▶ **What the task requires**: In the entries that follow, find the word "computer" and report each line it is on.
*** Block opens ***
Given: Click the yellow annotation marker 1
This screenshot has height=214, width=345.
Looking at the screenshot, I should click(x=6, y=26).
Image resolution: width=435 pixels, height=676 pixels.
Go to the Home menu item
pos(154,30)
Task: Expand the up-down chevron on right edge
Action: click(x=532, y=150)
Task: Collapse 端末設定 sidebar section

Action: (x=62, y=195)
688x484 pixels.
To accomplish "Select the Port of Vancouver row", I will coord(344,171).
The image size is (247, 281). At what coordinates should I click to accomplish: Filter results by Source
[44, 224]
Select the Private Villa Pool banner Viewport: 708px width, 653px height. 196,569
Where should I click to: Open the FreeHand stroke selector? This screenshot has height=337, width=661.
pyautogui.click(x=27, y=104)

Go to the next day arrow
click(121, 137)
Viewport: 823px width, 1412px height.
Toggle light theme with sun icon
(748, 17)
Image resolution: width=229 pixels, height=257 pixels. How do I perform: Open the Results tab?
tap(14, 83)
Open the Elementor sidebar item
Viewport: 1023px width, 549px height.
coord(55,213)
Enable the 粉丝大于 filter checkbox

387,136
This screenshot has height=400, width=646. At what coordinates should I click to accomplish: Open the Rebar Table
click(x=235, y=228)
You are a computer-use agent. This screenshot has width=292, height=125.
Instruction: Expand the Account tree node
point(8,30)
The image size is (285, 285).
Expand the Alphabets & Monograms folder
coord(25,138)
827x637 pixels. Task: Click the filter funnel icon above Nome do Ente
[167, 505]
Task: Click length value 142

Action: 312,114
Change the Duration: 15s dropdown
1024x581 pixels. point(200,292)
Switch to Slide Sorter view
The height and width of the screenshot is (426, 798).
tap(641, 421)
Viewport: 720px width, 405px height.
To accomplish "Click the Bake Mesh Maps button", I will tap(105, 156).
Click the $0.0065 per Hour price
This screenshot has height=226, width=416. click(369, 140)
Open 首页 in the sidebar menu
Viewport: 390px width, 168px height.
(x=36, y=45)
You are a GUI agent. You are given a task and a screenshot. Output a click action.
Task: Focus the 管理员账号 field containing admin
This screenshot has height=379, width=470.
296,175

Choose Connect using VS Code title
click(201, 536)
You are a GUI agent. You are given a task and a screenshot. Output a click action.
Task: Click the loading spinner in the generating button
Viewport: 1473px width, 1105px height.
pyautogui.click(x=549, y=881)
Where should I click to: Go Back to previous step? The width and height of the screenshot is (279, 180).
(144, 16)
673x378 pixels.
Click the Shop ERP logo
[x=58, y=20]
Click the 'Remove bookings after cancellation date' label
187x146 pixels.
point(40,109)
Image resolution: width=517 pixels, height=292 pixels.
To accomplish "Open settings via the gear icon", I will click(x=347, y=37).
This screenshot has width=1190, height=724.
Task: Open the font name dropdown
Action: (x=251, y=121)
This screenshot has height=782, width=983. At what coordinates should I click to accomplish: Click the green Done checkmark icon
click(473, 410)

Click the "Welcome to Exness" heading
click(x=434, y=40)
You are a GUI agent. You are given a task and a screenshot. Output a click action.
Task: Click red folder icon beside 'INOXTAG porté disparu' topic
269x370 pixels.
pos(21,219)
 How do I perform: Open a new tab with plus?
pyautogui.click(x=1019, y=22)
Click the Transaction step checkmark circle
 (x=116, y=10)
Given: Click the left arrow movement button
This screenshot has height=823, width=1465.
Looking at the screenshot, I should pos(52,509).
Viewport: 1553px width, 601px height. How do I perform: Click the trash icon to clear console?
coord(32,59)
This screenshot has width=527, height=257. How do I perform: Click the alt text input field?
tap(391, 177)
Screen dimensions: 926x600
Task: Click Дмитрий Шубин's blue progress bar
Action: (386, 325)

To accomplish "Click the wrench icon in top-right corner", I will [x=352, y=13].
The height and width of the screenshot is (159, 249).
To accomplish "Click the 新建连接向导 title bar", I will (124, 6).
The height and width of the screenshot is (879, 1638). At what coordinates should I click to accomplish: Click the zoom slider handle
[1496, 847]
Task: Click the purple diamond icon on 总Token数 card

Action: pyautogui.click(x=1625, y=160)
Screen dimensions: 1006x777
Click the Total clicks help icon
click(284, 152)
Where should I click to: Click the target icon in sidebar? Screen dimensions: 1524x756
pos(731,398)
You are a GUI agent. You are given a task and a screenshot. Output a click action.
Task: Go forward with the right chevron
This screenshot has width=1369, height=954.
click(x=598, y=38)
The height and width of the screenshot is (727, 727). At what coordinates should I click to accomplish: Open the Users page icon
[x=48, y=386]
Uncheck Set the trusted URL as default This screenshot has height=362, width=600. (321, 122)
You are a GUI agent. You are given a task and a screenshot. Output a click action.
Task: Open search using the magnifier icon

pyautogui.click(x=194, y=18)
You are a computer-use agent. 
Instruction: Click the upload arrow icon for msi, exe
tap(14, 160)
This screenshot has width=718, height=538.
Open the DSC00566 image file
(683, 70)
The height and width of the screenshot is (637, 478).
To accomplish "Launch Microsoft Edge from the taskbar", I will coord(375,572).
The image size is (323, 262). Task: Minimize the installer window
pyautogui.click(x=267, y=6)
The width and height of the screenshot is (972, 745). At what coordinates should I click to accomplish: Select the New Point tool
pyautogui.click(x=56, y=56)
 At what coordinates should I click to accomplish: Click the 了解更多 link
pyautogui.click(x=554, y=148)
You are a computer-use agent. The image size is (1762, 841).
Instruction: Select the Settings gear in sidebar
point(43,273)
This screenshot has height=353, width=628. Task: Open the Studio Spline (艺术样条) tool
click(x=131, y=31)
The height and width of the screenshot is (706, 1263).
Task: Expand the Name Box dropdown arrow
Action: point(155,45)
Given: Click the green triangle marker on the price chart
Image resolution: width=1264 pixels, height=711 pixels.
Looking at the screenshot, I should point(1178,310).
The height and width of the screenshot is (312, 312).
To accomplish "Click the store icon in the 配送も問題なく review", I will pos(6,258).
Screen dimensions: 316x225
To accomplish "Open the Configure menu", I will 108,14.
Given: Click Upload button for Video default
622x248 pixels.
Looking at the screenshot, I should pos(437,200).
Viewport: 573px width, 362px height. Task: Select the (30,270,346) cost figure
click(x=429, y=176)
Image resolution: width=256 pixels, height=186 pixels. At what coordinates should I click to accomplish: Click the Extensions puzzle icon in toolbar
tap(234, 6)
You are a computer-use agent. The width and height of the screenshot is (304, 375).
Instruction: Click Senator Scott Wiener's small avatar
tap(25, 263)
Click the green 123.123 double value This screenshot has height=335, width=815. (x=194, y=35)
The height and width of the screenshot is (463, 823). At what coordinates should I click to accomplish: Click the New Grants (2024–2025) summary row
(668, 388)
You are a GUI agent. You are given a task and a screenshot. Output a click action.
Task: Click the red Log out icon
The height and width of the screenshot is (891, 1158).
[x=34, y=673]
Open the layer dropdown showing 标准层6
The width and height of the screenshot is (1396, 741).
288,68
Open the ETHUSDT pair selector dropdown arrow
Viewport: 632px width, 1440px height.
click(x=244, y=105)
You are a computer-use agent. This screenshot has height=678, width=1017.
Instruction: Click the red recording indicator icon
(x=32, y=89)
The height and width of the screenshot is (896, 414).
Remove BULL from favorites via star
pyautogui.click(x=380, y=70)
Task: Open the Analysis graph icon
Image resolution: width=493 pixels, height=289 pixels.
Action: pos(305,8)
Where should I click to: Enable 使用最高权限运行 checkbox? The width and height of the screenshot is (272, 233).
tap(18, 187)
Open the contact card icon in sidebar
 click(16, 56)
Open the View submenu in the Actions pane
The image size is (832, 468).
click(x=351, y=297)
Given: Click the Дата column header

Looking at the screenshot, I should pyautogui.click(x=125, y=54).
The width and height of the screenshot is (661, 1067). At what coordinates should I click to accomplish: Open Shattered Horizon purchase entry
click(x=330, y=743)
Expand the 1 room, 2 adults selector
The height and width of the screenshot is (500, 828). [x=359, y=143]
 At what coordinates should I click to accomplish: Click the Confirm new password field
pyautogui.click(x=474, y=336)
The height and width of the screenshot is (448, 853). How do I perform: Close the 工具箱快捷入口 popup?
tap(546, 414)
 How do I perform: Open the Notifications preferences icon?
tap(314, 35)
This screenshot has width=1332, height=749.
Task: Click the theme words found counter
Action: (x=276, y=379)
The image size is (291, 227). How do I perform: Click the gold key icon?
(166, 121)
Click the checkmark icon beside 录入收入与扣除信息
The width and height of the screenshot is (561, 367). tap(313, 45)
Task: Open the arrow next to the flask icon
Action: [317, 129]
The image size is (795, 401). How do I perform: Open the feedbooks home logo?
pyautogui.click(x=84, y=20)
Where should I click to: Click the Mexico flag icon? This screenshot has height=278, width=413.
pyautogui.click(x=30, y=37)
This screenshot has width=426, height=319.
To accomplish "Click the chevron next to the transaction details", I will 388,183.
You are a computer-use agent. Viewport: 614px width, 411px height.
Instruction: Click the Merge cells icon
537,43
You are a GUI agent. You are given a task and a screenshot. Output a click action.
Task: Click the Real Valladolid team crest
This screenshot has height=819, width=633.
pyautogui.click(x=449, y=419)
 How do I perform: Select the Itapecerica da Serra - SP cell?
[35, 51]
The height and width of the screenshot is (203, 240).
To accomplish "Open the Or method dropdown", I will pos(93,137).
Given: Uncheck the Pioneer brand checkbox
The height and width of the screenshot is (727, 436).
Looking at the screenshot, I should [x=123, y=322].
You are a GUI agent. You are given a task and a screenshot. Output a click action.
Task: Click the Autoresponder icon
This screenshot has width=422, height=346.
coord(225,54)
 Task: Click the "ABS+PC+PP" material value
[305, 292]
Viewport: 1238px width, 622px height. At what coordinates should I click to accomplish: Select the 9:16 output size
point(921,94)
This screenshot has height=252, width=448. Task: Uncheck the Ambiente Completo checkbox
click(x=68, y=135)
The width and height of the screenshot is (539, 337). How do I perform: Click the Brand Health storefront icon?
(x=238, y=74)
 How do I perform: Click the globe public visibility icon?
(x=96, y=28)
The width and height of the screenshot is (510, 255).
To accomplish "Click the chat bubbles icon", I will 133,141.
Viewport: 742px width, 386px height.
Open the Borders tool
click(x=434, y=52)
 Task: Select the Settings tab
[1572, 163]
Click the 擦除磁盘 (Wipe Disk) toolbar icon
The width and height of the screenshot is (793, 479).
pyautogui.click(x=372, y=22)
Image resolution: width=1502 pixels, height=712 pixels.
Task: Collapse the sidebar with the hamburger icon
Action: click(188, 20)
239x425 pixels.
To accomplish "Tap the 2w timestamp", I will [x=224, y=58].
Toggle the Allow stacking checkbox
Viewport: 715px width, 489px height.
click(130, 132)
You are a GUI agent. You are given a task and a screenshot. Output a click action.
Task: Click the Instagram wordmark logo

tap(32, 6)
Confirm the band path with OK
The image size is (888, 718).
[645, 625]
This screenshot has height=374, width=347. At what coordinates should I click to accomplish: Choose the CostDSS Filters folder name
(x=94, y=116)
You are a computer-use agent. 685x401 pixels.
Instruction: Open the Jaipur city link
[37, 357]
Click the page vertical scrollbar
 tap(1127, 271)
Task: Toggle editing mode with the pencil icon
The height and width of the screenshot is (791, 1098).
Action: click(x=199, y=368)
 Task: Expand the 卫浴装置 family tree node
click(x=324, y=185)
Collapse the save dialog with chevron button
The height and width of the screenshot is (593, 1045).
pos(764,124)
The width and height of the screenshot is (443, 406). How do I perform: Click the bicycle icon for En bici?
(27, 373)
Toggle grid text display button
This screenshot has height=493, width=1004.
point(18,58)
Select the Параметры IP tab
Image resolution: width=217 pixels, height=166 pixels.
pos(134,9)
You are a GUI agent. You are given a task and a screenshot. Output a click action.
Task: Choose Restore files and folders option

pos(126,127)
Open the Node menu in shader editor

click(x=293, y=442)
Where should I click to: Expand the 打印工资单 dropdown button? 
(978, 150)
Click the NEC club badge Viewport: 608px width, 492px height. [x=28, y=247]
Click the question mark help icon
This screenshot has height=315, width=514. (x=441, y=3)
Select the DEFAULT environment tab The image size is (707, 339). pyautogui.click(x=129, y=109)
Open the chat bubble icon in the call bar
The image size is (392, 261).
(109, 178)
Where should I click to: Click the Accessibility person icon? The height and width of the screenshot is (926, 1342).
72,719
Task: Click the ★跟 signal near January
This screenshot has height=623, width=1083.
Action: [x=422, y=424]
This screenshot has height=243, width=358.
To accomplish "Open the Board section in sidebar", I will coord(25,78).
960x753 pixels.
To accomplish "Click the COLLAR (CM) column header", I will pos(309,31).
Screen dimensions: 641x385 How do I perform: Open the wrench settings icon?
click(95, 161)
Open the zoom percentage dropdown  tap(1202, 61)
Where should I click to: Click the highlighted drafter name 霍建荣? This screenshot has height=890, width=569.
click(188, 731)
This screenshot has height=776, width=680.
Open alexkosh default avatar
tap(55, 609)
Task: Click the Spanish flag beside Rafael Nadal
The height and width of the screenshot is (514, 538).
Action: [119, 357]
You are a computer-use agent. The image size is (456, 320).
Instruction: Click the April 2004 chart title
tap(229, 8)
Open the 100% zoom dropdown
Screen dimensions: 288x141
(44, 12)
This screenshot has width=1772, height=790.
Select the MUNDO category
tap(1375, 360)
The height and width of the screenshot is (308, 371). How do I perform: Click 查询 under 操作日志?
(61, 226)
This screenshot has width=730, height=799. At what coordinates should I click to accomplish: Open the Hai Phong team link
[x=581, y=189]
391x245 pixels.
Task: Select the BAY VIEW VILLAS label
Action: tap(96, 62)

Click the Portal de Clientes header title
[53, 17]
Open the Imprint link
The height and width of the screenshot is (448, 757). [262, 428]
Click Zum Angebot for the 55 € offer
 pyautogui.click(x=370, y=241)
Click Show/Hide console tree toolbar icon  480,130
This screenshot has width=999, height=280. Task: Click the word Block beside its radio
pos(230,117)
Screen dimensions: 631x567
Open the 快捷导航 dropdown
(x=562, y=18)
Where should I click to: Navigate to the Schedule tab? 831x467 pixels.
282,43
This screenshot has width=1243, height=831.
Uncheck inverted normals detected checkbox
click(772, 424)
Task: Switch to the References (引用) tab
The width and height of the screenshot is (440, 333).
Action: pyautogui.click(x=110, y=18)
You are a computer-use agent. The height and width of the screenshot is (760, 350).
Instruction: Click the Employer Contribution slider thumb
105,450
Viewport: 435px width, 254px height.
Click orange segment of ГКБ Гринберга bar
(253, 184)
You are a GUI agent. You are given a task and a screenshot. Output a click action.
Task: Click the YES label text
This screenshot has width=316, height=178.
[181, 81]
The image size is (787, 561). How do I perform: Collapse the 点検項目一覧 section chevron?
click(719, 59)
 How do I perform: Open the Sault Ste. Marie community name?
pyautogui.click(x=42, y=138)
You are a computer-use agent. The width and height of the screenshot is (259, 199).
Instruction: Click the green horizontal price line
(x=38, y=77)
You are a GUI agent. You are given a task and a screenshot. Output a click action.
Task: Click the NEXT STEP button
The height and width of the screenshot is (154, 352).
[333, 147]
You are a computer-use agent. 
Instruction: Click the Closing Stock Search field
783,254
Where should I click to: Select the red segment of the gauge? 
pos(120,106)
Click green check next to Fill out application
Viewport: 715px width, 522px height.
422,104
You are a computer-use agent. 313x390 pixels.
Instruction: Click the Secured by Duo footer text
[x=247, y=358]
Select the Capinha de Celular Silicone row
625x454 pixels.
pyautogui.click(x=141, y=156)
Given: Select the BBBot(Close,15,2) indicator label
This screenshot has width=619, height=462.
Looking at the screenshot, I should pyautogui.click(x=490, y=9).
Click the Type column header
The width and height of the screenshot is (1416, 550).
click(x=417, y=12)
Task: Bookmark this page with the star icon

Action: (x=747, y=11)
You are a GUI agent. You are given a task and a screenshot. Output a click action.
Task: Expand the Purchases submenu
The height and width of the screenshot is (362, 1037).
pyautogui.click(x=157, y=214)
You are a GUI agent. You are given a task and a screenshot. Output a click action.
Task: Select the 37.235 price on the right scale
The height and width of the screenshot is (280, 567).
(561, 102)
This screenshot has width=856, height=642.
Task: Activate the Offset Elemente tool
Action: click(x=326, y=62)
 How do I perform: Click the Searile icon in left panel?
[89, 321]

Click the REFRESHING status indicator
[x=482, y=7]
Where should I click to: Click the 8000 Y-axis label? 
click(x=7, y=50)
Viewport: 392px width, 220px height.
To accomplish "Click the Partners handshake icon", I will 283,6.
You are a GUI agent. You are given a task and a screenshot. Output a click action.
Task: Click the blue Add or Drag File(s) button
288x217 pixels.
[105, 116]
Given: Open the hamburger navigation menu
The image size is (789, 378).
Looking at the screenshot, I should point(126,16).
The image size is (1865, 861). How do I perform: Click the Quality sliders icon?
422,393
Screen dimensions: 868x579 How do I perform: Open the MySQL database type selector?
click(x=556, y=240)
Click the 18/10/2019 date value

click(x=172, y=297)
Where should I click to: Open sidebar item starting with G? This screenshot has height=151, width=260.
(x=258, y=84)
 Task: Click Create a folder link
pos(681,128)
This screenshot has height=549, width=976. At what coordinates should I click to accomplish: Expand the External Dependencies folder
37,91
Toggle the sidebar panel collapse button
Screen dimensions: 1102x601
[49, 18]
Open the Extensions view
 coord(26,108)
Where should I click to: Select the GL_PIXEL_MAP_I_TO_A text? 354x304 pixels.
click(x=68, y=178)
*** Block closes ***
▶ **Solution to the problem**:
You are a computer-use agent. This screenshot has width=292, height=125.
You are a computer-use agent. 
You are a computer-use agent. The image size is (1762, 841).
You are a computer-use agent. The width and height of the screenshot is (304, 375).
You are a computer-use agent. This screenshot has height=678, width=1017.
You are a computer-use agent. Viewport: 614px width, 411px height.
You are a computer-use agent. 685x401 pixels.
You are a computer-use agent. The image size is (456, 320).
You are a computer-use agent. The height and width of the screenshot is (760, 350).
You are a computer-use agent. The width and height of the screenshot is (259, 199).
You are a computer-use agent. 
You are a computer-use agent. 313x390 pixels.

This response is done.